Je comprends soudain comment résoudre cette crise de mon enfant de 3 ans, par une astuce toute simple - fonctionnement pour d’autres enfants non-garanti, hein, mais passons le mot, ça sauve des soirées. 🚙


 

Milieu est en pleine crise. Il hurle, pleure à gros sanglots, n’arrive, noyé sous ses larmes, qu’à dire “non, non, non, veux pas, veux pas”.

Tout ce qu’on lui propose, son père, son frère ou moi, échoue: du plus acceptable (tu veux un câlin?) au moins acceptable (si tu rentres à la maison, je te donne un chocolat).

Milieu est atteint d’une crise aiguë. 

Il est inatteignable, comme souvent.

Il fait sa teigne, comme souvent.


Contexte: il est 19 heures et on essaie de le faire venir à table. Il est fatigué, puisqu’il est 19 heures, il a faim, puisqu’il est 19 heures, il est impatient puisqu’on lui dit depuis 15 heures qu’on part bientôt chez sa grand-mère et qu’il est 19 heures et qu’on n’est toujours pas partis.


Sauf que là, c’est sûr, on dîne rapidement et on part, mais pour partir, Milieu, il faut dîner rapidement, hein, même un tout petit peu.

- Non, non, non, moi ici dans la voiture, moi ici.

- Allez, la voiture est déjà chargée, on mange rapidement, même un tout petit peu.

- Moi veux pas manger, pas manger, pas manger.

 

Puisqu’il est 19 heures et qu’il faut qu’on se dépêche de manger pour partir, la patience et l´éducation bienveillante déclarent forfait: on l’extirpe de la voiture sans ménagement et on l’assoit de force à table en lui criant dessus qu’il faut manger.

Oui, c’est une réaction idiote qui n’apporte rien.

Mais savoir que c’est une réaction idiote qui n’apporte rien n’empêche pas d’avoir ladite réaction idiote.

Car devinez quoi?

Ça ne marche pas du tout.

C’est même pire: Milieu hurle de plus belle, il se débat, roule sur le sol, avale sa morve et ses larmes en criant à pleins poumons veux pas manger, veux pas manger!

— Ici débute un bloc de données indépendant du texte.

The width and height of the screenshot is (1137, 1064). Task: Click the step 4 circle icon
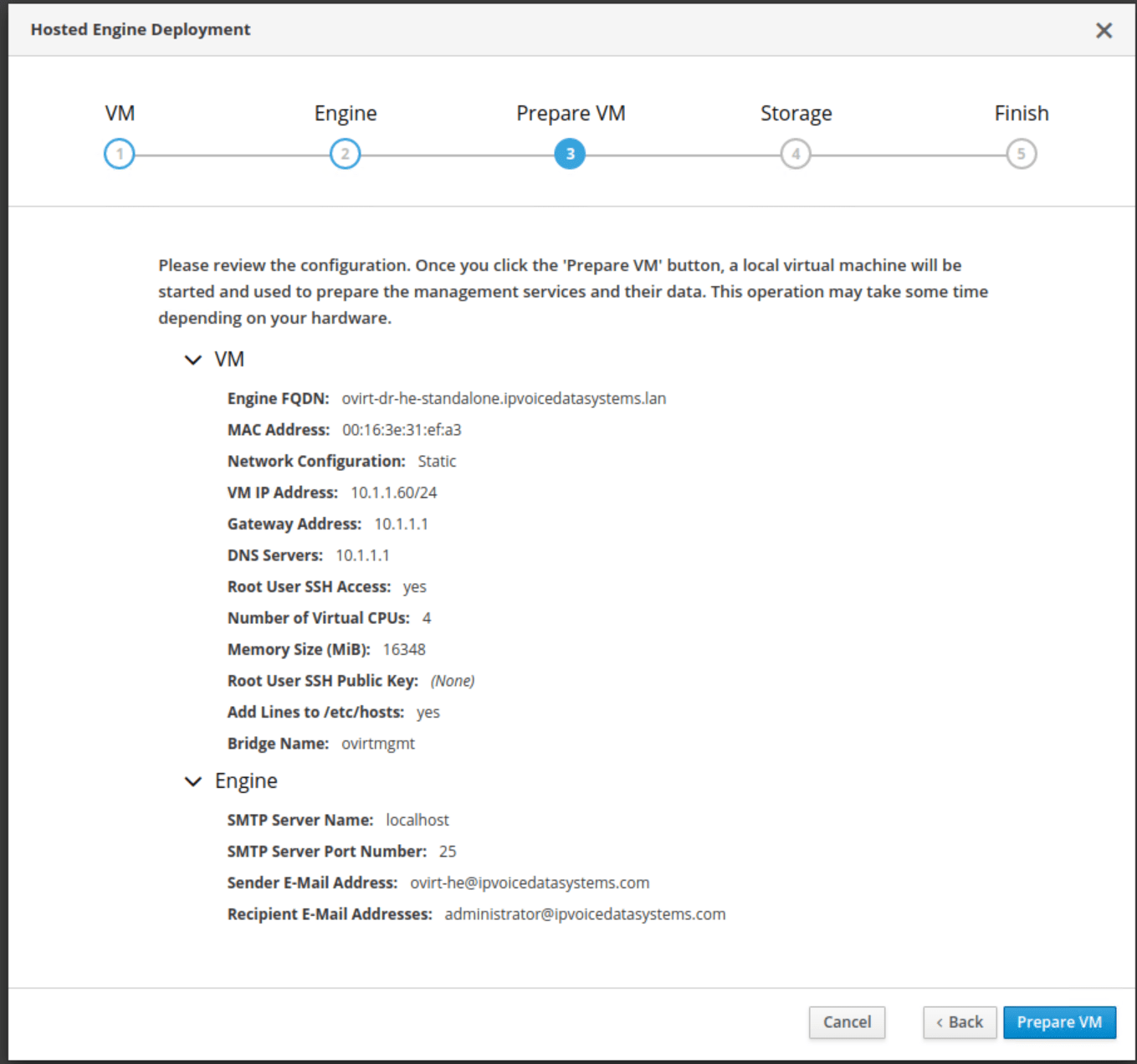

Après avoir regardé, yeux vides, bouche ouverte d’impuissance, mon fils déployer dans toute sa splendeur son Hulk intérieur, après avoir repassé dans ma tête diverses techniques de parentalité positive et constaté pour moi-même que je n’arriverai pas à les mettre en œuvre, puisqu’il est 19 heures, que je n’ai pas le temps, que je n’ai pas la patience, j’ai une sorte d’épiphanie. 


Je me dis: et si on recommençait? Et si on reprenait là où ça a commencé?

Ce qui a déclenché sa crise, c’est d’être arraché à la voiture.

- Milieu, tu viens, on va dîner dans la voiture?

D’un coup, Milieu sèche ses larmes et acquiesce. Il prend l’assiette et la fourchette qu’il avait si bruyamment dédaignées et se dirige vers le coffre ouvert de la 7-places garée dans la rue devant la maison. Sans une plainte, assis entre les sièges arrière, Milieu, calme, satisfait, mange son dîner. 

 

Milieu est sorti du fond de son trou, du fin fond de son puits de rage et de frustration où aucune corde ne parvenait à l’atteindre, pendant qu’assise dans le coffre de la voiture, mon regard se perdant au loin vers les montagnes se teintant de rosé, évitant de regarder de près la vie que j’ai choisie, celle où je mange dans ma voiture des pâtes froides avec du poulet dur au milieu de jouets dont les garçons ont rempli le coffre parce qu’ils veulent les amener chez leur grand-mère, de mon côté, je crois pouvoir dire que j’ai atteint le sommet de l’abnégation maternelle.